Cette phase sera accélérée à la suite des attentats du 11 septembre 2001, lesquels obligent les Etats-Unis à repenser leur stratégie globale (REDEEU, 2002). Mieux, c'est notamment l'année 2003, dans la mesure où elle suit le passage du Cameroun à la présidence tournante du conseil de sécurité de l'ONU, sustentée par la visite du Président Paul Biya à Washington à la veille de l' « opération liberté pour l'Irak », qui marque l'âge d'or de la relation américano-camerounaise ainsi que nous allons le développer plus loin.

A-SUJET ET SES INTERETS

Il convient d'abord de présenter le sujet avant de s'appesantir sur ses intérêts.

1-PRESENTATION DU SUJET

Le débat au sujet de l' [afro-péssimisme] et du désengagement stratégique des grandes puissances en Afrique entre dans une nouvelle phase à la fin des années 90. A partir de cette période en effet, on assiste paradoxalement à un redéploiement spectaculaire des grandes puissances en Afrique. Les richesses naturelles de ce continent, les questions de sécurité et d'affaires, notamment dans le Golfe de Guinée présenté comme le nouvel [eldorado pétrolier], l'impératif de la redistribution des cartes portant sur la géopolitique d'un continent de plus en plus précieux sont en partie à l'origine de cette convoitise (Awoumou, 2005 :15-20).

Délimitation spatiale : La coopération américano-camerounaise met en oeuvre deux acteurs aux limites territoriales bien déterminées. Il s'agit d'abord des Etats-Unis qui, d'une superficie d'un peu plus de 9 500 000 Km2 et peuplés d'environ trois cent millions d'habitants, se situent géographiquement en Amérique du Nord. Première puissance du monde dans de nombreux domaines (militaire, économique, technologique, politique...), ce pays est limité au nord par le Canada, au sud par le Mexique, à l'est par l'Océan Atlantique, et à l'ouest par l'Océan Pacifique. D'autre part, il s'agit du Cameroun : d'une superficie de 475 442 Km2 et peuplé d'environ 16 millions d'habitants, le Cameroun est un pays d'Afrique centrale, situé pour sa zone sud-ouest dans le Golfe de Guinée. Classé au rang des pays pauvres très endettés en 2000, mais hégémon de l'Afrique centrale (CEMAC, voir annexe 1), ce pays est depuis quelques années en pleine relance économique. Ce sont principalement ces deux acteurs qui nous intéressent dans le cadre de cette étude. Toutefois, nous garderons un regard permanent sur l'Afrique en général et le Golfe de Guinée en particulier, considérés comme le théâtre du jeu et des enjeux des différents acteurs.

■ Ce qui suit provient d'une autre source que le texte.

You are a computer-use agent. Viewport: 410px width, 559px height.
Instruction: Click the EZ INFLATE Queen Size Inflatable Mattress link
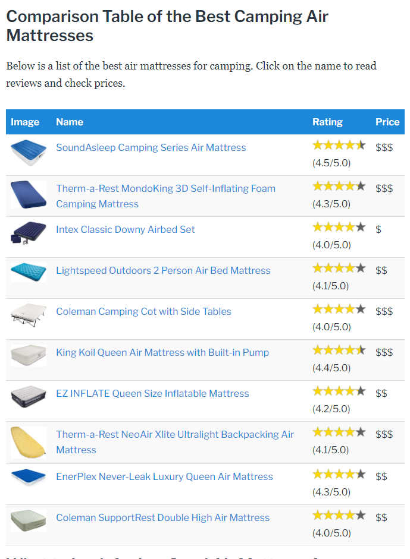tap(152, 393)
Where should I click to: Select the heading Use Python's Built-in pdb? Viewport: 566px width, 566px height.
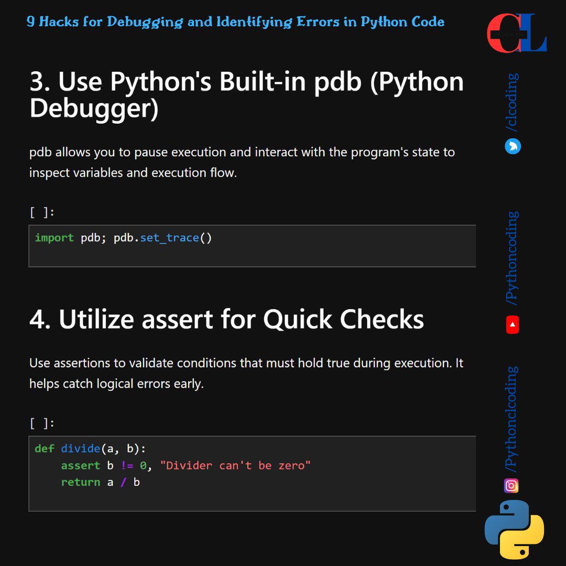click(x=246, y=94)
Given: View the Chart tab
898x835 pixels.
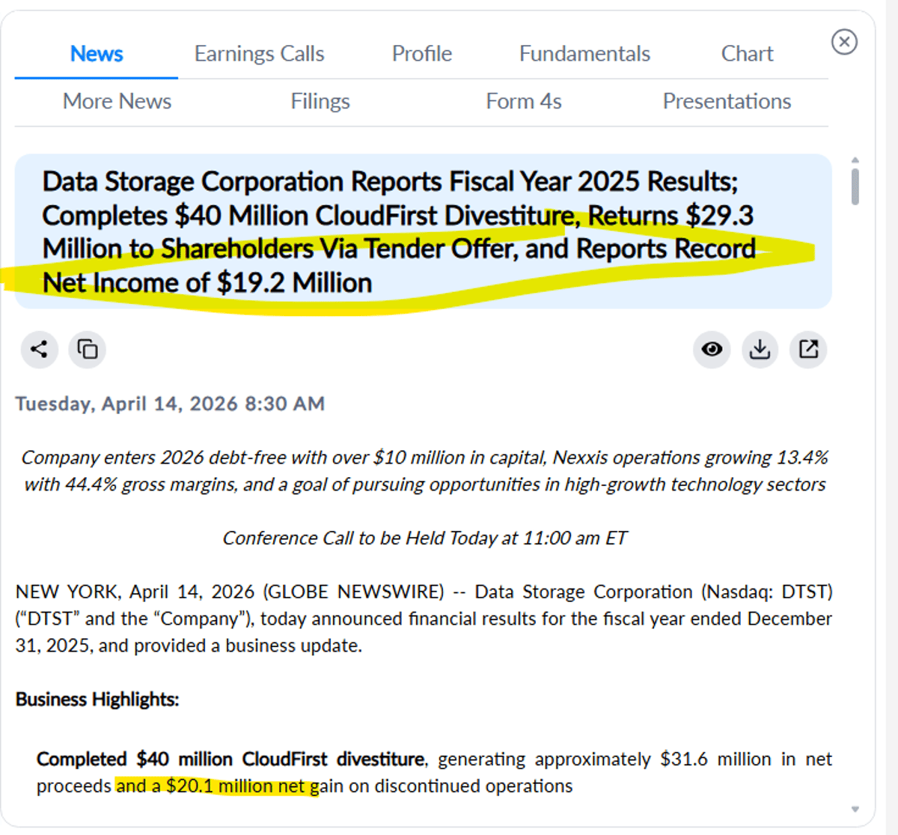Looking at the screenshot, I should coord(746,53).
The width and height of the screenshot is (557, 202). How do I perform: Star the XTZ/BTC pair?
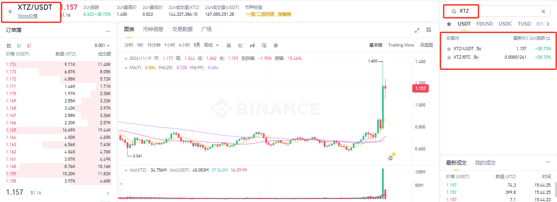click(x=449, y=57)
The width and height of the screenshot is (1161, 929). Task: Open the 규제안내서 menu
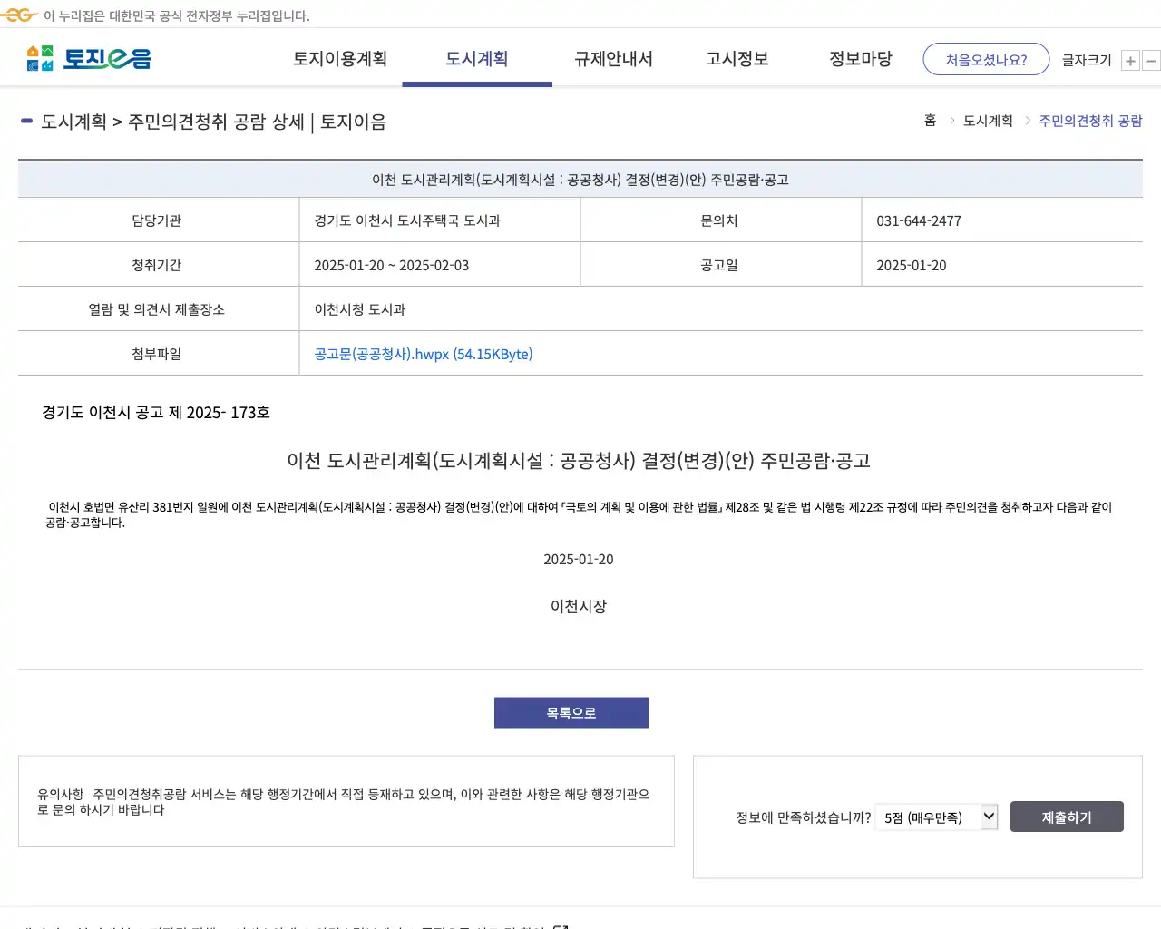613,58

Quant à la délimitation temporelle, relevons comme l'annonce déjà le thème que notre analyse prend son départ en 2001. Bien sûr qu'il n'est pas question d'une rupture rigoureuse de nature à faire fi du passé. Cette coupure tient à deux raisons principales : l'amélioration du processus démocratique camerounais, laquelle a pour corollaire le renforcement de sa coopération avec les Etats-Unis (Ebolo, 1998) ; puis les attentats du 11 septembre 2001 qui ont conduit les Etats-Unis à réviser leur politique étrangère en général et leur stratégie africaine en particulier (REDEEU, 2002).

Délimitation thématique : Notre étude porte sur les aspects pétrolier et militaire. Chacun des deux peut être traité individuellement. Mais le lien qui existe entre les intérêts pétroliers et les exigences de sécurité étant très fort, nous avons cru logique de les étudier parallèlement.

Ce thème peut être analysé de différentes manières. Il peut s'agir d'une étude comparative des deux dimensions (pétrolière et militaire), ou d'une étude des institutions qui régissent ou encadrent cette coopération, de la légalité ou de la mise en application des accords, de l'historique de cette coopération avec en perspective le rapport de force et de domination. Ces orientations ne manquent pas d'intérêts. Mais, guidés par les exigences épistémologiques, nous-nous sommes donnée une orientation précise : l'interdépendance.

Nous focaliserons donc notre attention sur la coopération militaire et pétrolière en tant que vecteur potentiel d'une interdépendance entre les deux acteurs. Walter C. Clemens définit l'interdépendance comme une relation dans laquelle deux ou plusieurs acteurs sont vulnérables, ou du moins sensibles quant à leur bien-être (Walter, 1998 :20). Peuvent contribuer à l'interdépendance, les conditions telles que la vulnérabilité mutuelle, les échanges commerciaux, le partage des informations et de certaines exigences de sécurité (Walter, 1998 :20). La mondialisation de ces dernières années et la naissance d'enjeux de plus en plus aigus ont davantage contribué à l'élargissement du sens, du théâtre et du contexte de l'interdépendance entre acteurs du jeu international de plus en plus nombreux.

2- INTERETS DU SUJET

Les intérêts de ce sujet sont à notre avis, aussi bien scientifiques que stratégiques.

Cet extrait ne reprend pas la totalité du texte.